Rozdział 3

348 23 3
                                    

Następnego dnia Gremory niechętnie poszła do szkoły. Najchętniej poszłaby do kościoła, aby odebrać jej własność. Równo o 8:30 przyszedł nauczyciel chemii, ich wychowawca.
Zamiast zacząć lekcję ogłosił, że będą mieli nowego ucznia w klasie. Po chwili do sali wszedł nowy uczeń, stanął przed klasą. Nieznajomym okazał się być chłopak. Miał jakieś 1,74m wzrostu. Pomimo szkolnego mundurka było widać, że jest wysportowany. Jego karnacja była blada, do tego niebieskie oczy i bardzo krótkie białe włosy. Rias zauważyła na lewej stronie twarzy bliznę, która szła przez całą jej długość. Nauczyciel poprosił nowego ucznia aby się przedstawił. Ten jednak schował ręce do kieszeni i ruszył w stronę wolnego miejsca. Nauczyciel krzyknął na nowego ucznia, aby ten wrócił i się przedstawił.

- Nazywam się nie wasza sprawa. Radzę wam mnie nie wkurzać, bo źle się to skończy.

- Panie..

- Daj sobie spokój, do dyrektora mnie wyślesz? Co mi zrobi? Nagana lub wyrzucenie ze szkoły? Dla mnie to nie są jakieś straszne rzeczy.

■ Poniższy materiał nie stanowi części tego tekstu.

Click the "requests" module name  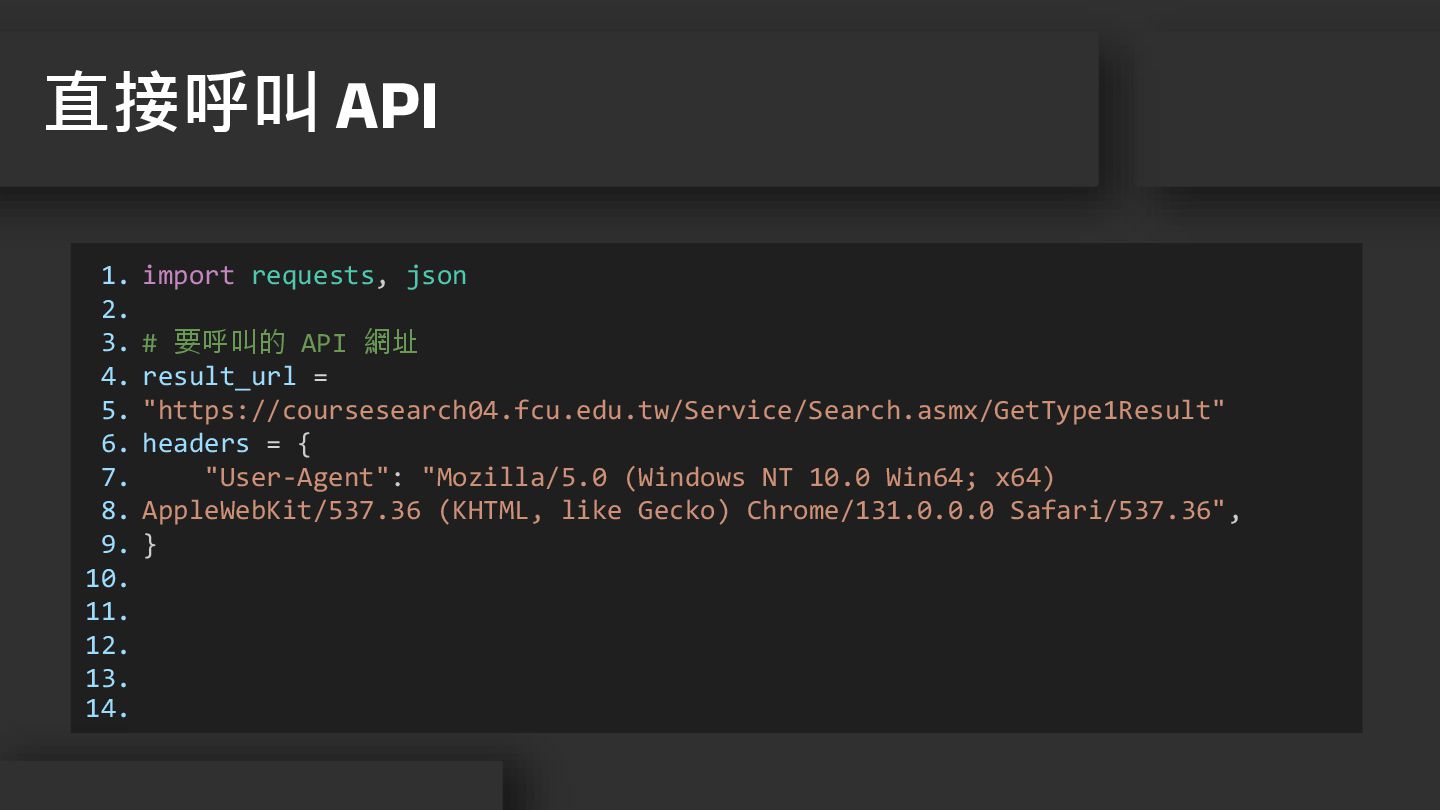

Nauczyciel odpuścił, od dyrektora słyszał, że z tym uczniem mogą być problemy. Białowłosy usiadł przy oknie, a profesor zaczął lekcje. Gremory spojrzała na nowego kolegę, czuła minimalnie inną energię niż ludzką. Wyczuła tą różnice tylko dzięki temu, że siedziała za nim. Będzie musiała z nim później porozmawiać.
O godzinie 12:30 zabrzmiał dzwonek. Rias podeszła do nowego ucznia i powiedziała mu, że dyrektor poprosił ją rano, aby go oprowadziła. Niebieskooki nic nie powiedział po prostu wstał i ruszył za Gremory.
Oprowadzanie trwało do 13:30, ich przerwa skończyła się pięć minut temu. Jednak Rias udało się załatwić, że na tej lekcji nie muszą być. Zwiedzanie skończyli na pół piętrze. Białowłosy nic nie powiedział po prostu chciał już iść. Szkarłatnowłosa w ostatniej chwili złapała go i pociągnęła aby wrócił do niej. Niebieskooki jednym ruchem wyrwał się Rias, następnie odwrócił się do niej.

- Co chcesz?

- Wiesz, że to nie grzecznie nie przestawić się klasie.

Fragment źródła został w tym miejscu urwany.